1. Take Away the Fat
Lean body mass is the sum of your muscles, organs and bones. It counts everything in your body, including fluid, except the fat. Calipers, DEXA scanning and hydrostatic testing determine body fat and, by process of elimination, your lean body mass. To understand the importance of lean body mass, you need to separate the concept of fat from weight. Even though muscle weighs more than fat, muscle compacts and stretches to create a lean body.
2. The Right Set of Genes
Chances are, you know someone who eats like they have a hollow leg, skips workouts and still looks lean. Genetic factors contribute to 62.5 percent of the variation for lean body mass. Taller individuals naturally have more lean body mass than shorter individuals. Studies that test the genetic factor of lean body mass generally incorporate twins to separate environment from heredity. Currently, 12 to 14 genes are being studied in connection with lean body mass.
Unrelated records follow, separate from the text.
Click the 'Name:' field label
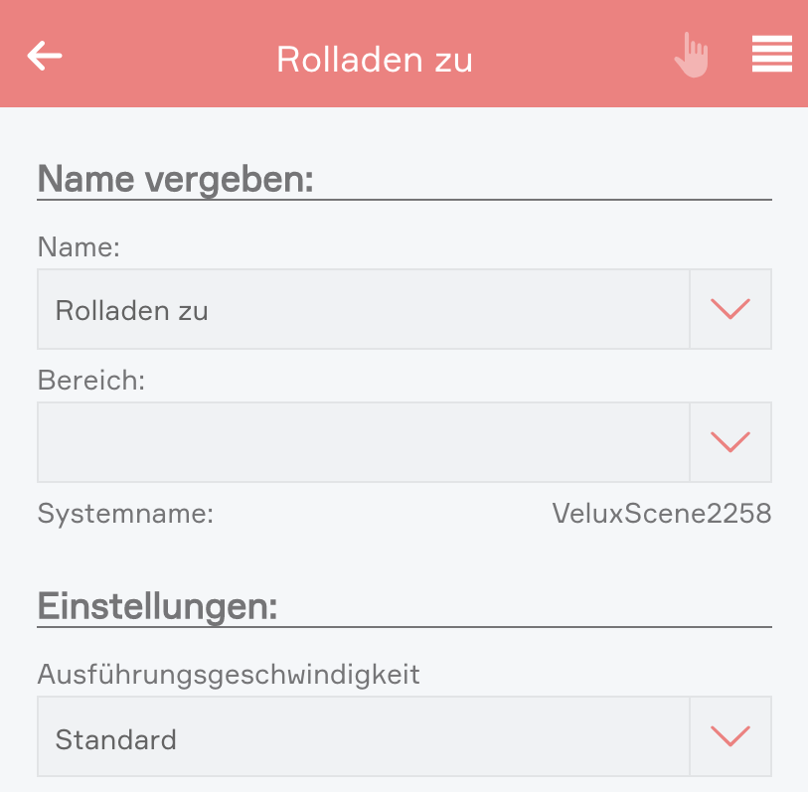The height and width of the screenshot is (792, 808). (x=79, y=247)
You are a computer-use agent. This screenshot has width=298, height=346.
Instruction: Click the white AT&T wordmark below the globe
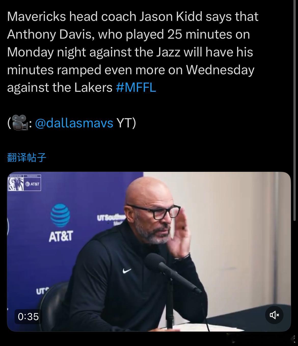tap(61, 236)
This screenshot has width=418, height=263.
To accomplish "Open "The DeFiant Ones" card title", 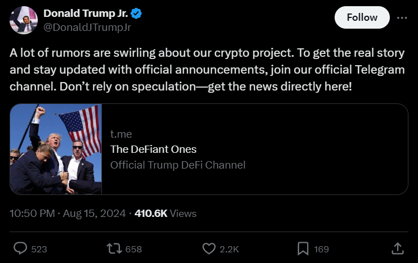I will coord(153,149).
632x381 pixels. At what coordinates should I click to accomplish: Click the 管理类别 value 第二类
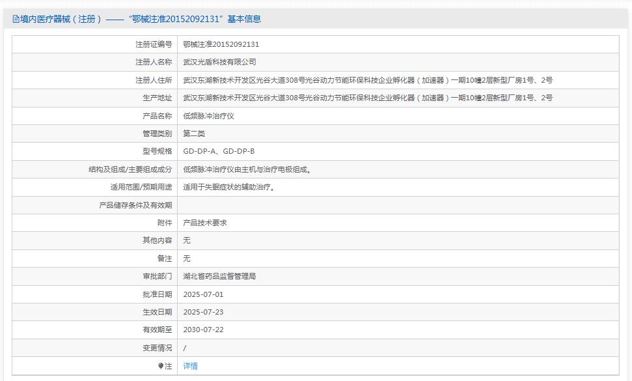[x=194, y=133]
3. Rev Your Metabolic Engine
The key to burning more calories and keeping your metabolism from slowing down with age is lean body mass. Lean body mass continues to burn calories while your body is at rest. The most effective way to build lean body mass is through a weightlifting routine. Many people fear that weightlifting makes the body look bulky. It actually thins the muscle, however, creating shapely legs and toned arms. Using resistance bands also builds lean body mass.
4. Boost Protein Intake
Think dieting alone gives you a lean body? Think again. Dieters often lose weight that includes lean body mass. This slows metabolism and increases your body fat percentage. Lean cuts of beef, skinless chicken breasts and fish help preserve lean body mass for dieters. Feeling satisfied after a meal is another perk to increasing protein. This helps reduce overeating and feeling deprived. To find lean cuts of meat, look for meats with "loin" in the name, such as tenderloin. One 6 to 8 oz. serving of meat, two to three servings of dairy and 6 to 10 servings of cereal meet the daily recommendations for protein. Protein shakes can replace a meal or substitute a food group you don't like.
5. Avoid the Guilt Trip
"Eat less, do more" sounds like an easy way to lose body fat and gain lean body mass. The variety of diets and programs to lose weight indicate it isn't that easy. People who feel guilty about eating or skipping exercise activities tend to gain weight back. One theory is that you eat to relieve the feelings of guilt. A positive attitude helps motivate you to do better. When you start to feel guilty, take action. Put on your workout clothes and go for a walk--preferably outside rather than from the couch to the fridge.